- _WHAT IS EXPECTED_
No pictures go in the copy. Restate, word for word, each line from the one containing "Task: Expand the External Libraries node" through the last line below.

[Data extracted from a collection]
□ □ □ □

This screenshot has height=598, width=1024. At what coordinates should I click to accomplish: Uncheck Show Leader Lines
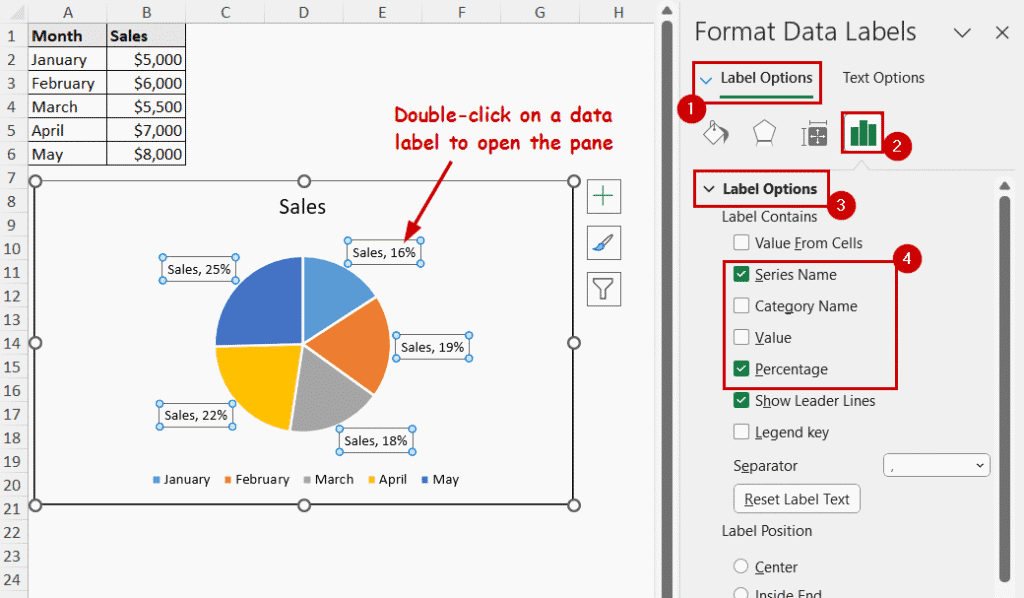[x=741, y=400]
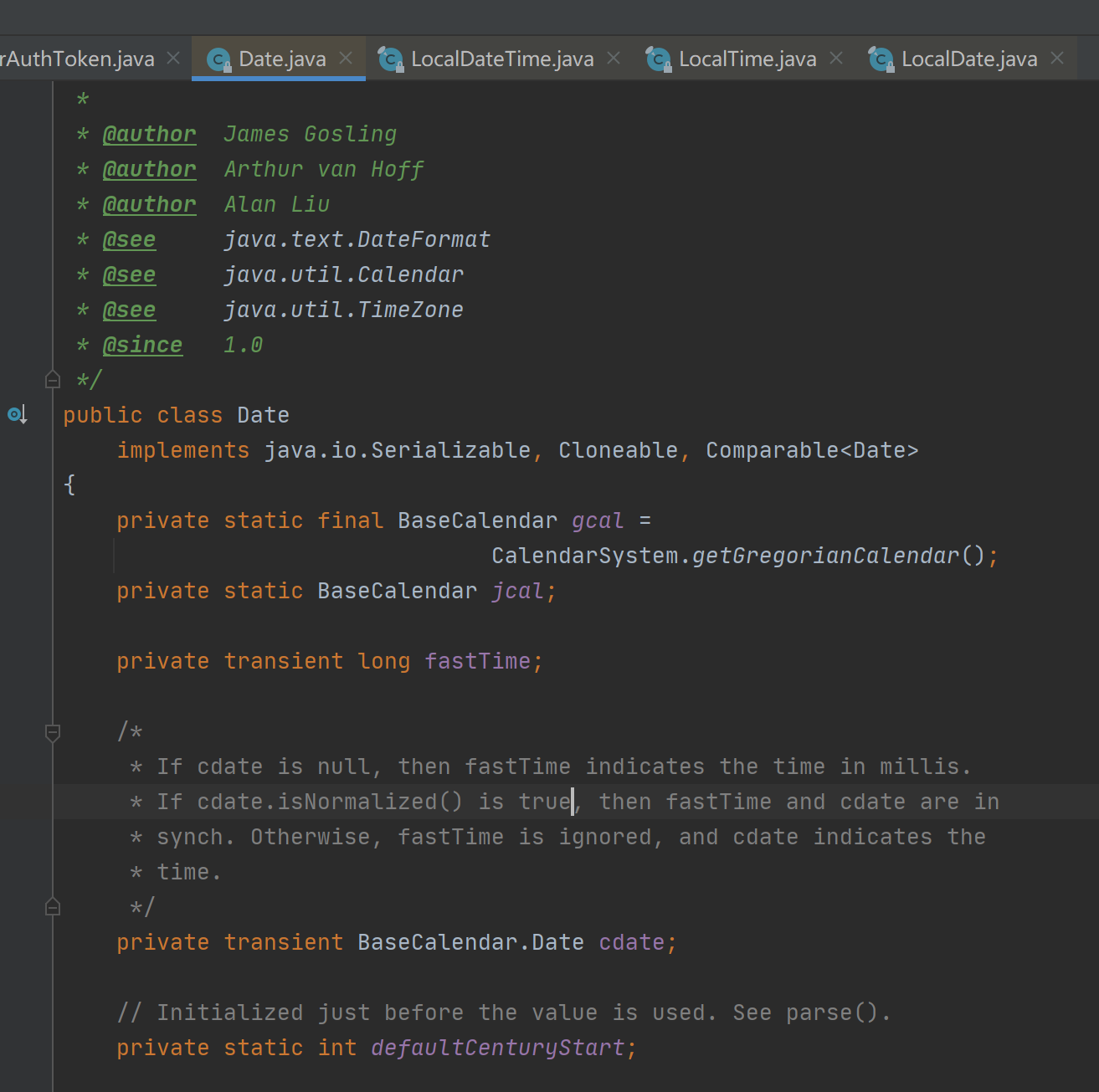
Task: Click the class icon on the Date.java tab
Action: coord(218,59)
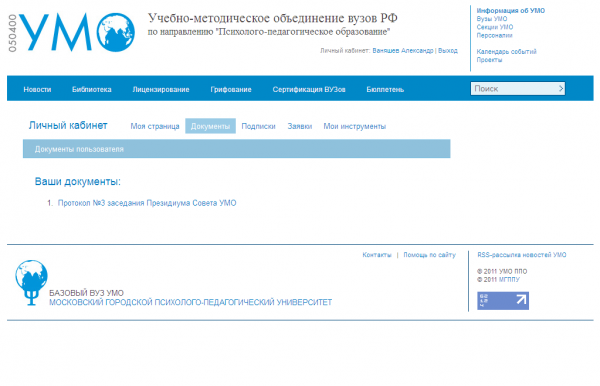The height and width of the screenshot is (386, 600).
Task: Click the search arrow submit icon
Action: (561, 88)
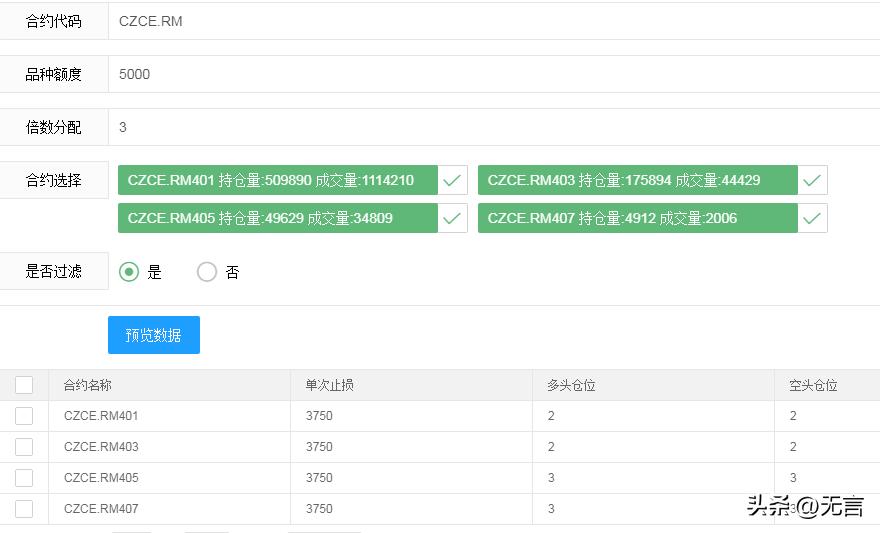Click the 多头仓位 column header
The height and width of the screenshot is (533, 880).
[x=571, y=385]
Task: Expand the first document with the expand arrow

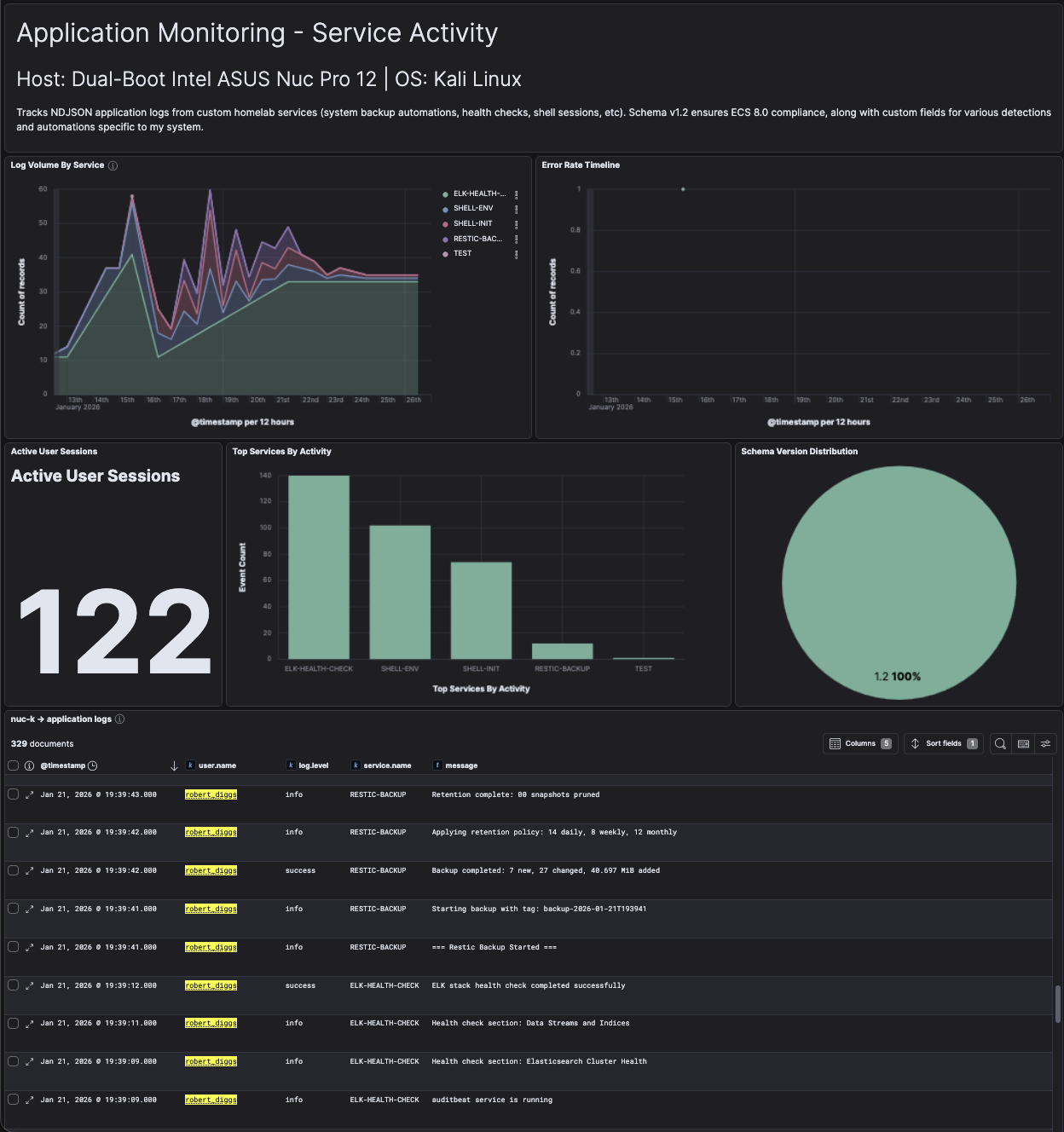Action: [x=27, y=794]
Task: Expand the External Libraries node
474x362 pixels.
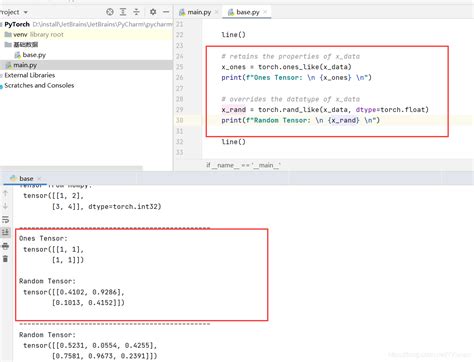Action: coord(1,75)
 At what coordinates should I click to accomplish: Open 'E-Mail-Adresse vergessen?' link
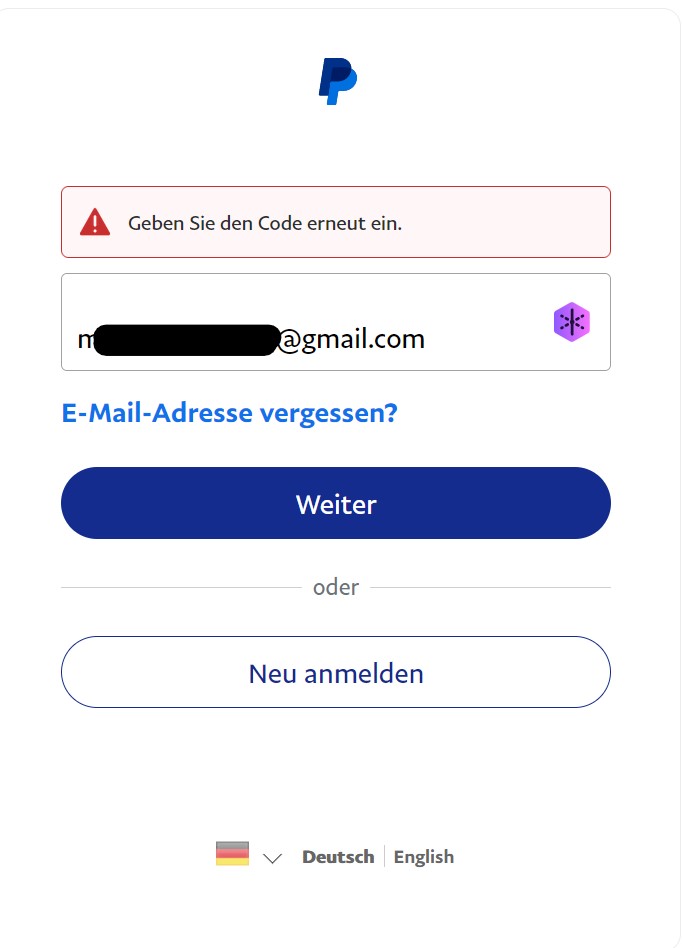pos(229,412)
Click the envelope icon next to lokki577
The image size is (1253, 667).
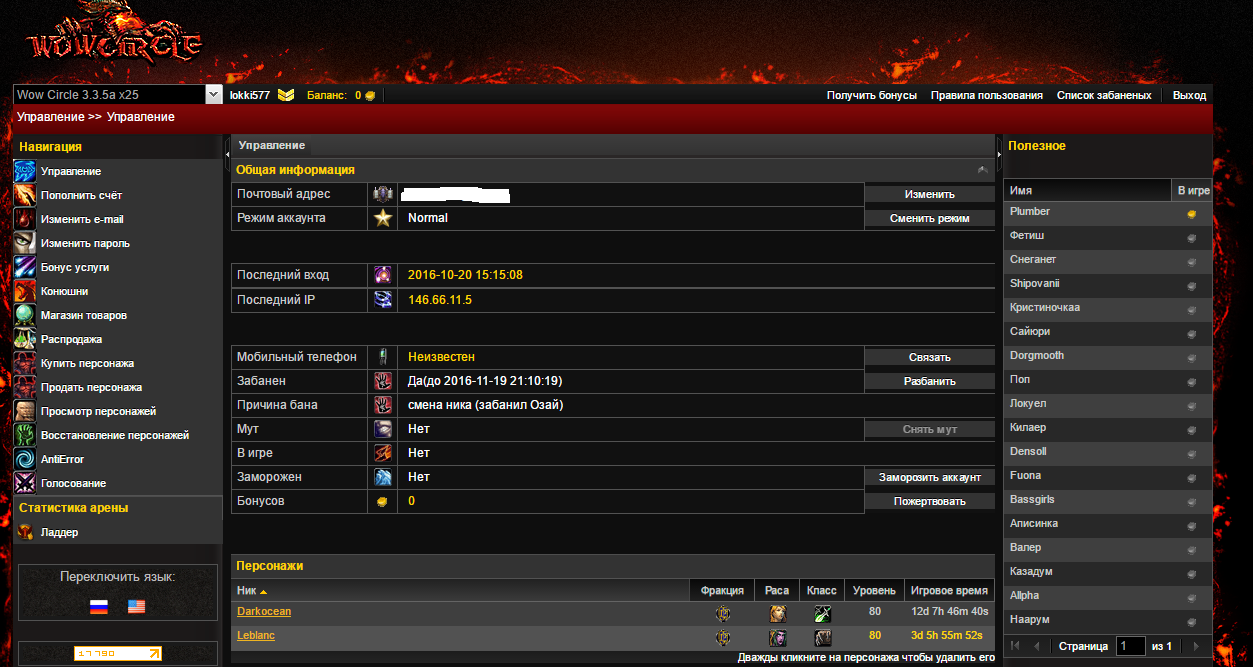click(286, 95)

□ □ □ □

- _EXPECTED ANSWER_
Task: Expand the External Libraries node
474x362 pixels.
Action: coord(1,75)
 At what coordinates should I click to accomplish: Open 'E-Mail-Adresse vergessen?' link
pos(229,412)
Click the envelope icon next to lokki577
The image size is (1253, 667).
click(286, 95)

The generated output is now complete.